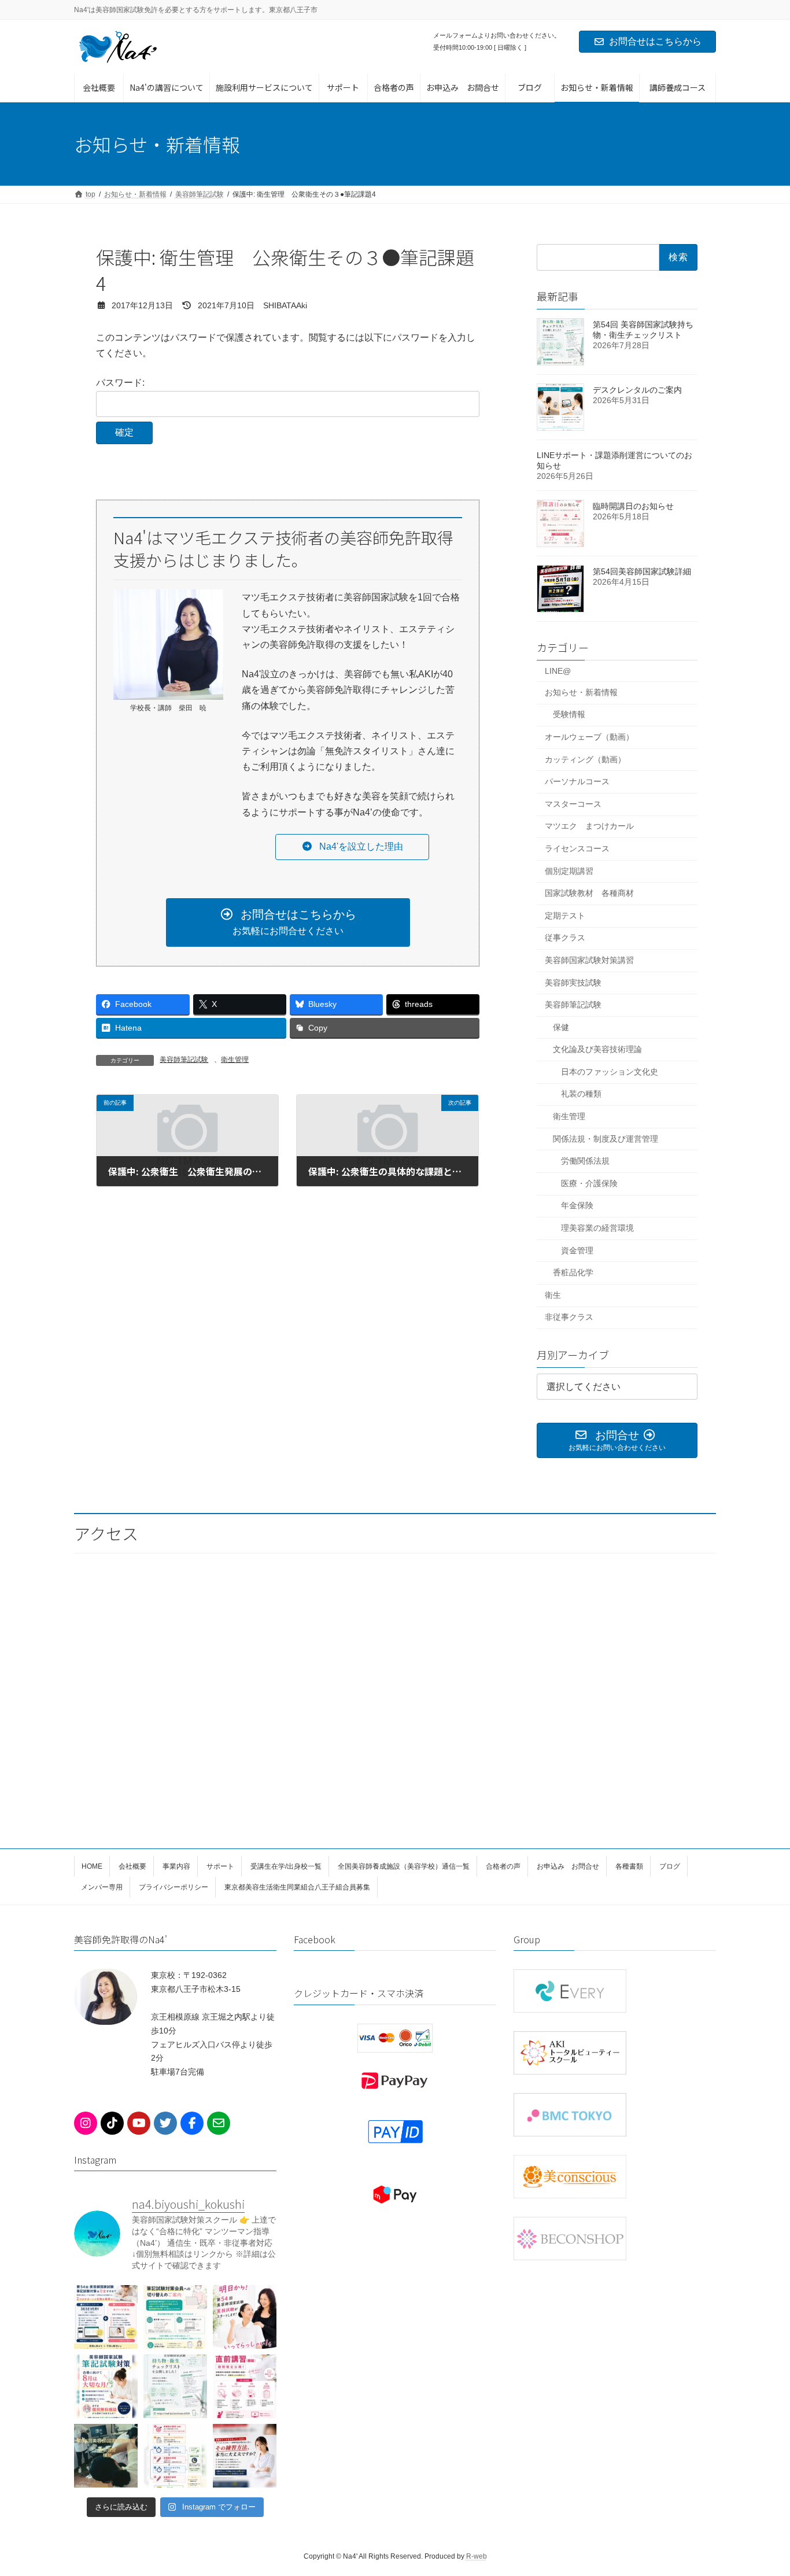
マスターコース (573, 804)
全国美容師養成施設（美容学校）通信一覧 (404, 1866)
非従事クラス (569, 1317)
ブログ (669, 1866)
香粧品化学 (573, 1272)
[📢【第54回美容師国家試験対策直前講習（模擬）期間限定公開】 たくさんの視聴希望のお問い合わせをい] (244, 2386)
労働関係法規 (585, 1160)
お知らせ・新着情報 (581, 692)
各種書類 (629, 1866)
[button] (352, 847)
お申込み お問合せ (568, 1866)
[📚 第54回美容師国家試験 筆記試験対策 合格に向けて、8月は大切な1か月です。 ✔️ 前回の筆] (106, 2386)
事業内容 (176, 1866)
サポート (220, 1866)
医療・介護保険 (589, 1183)
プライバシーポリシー (173, 1887)
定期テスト (565, 915)
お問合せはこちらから (655, 41)
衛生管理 (235, 1060)
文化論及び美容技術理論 (597, 1049)
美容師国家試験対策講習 (589, 960)
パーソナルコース (577, 781)
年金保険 (577, 1205)
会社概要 (132, 1866)
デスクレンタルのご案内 (637, 389)
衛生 (553, 1295)
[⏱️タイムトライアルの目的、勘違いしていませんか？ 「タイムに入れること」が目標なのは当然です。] (175, 2456)
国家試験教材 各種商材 (589, 893)
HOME (92, 1866)
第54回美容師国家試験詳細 (642, 571)
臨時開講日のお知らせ (633, 506)
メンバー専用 (102, 1887)
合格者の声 (503, 1866)
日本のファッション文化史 (609, 1071)
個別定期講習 (569, 871)
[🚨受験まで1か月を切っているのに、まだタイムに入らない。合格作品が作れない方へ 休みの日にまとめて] (244, 2456)
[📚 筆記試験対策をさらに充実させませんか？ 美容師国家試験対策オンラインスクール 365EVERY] (175, 2317)
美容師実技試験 (573, 982)
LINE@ (558, 671)
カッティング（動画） (585, 759)
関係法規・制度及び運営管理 (605, 1138)
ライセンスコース (577, 848)
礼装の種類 (581, 1093)
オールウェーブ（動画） (589, 736)
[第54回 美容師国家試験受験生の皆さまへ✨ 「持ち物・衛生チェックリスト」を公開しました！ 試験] (175, 2386)
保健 (561, 1027)
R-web (476, 2556)
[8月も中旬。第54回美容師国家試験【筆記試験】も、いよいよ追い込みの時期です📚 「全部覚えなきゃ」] (106, 2317)
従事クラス (565, 937)
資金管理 (577, 1250)
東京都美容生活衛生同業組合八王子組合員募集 (297, 1887)
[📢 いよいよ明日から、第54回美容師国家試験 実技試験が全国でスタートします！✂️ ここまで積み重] (244, 2317)
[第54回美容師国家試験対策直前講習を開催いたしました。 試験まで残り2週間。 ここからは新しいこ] (106, 2456)
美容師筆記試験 (184, 1060)
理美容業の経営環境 (597, 1227)
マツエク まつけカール (589, 826)
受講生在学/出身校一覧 (286, 1866)
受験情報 (569, 714)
········
Above are the entries. Copy exactly the part that opens with the line containing "[📚 筆記試験対策をさらに充実させませんか？ 美容師国家試験対策オンラインスクール" and closes with the line containing "オールウェーブ（動画） (589, 736)", and no more.

[📚 筆記試験対策をさらに充実させませんか？ 美容師国家試験対策オンラインスクール 365EVERY] (175, 2317)
美容師実技試験 (573, 982)
LINE@ (558, 671)
カッティング（動画） (585, 759)
関係法規・制度及び運営管理 (605, 1138)
ライセンスコース (577, 848)
礼装の種類 (581, 1093)
オールウェーブ（動画） (589, 736)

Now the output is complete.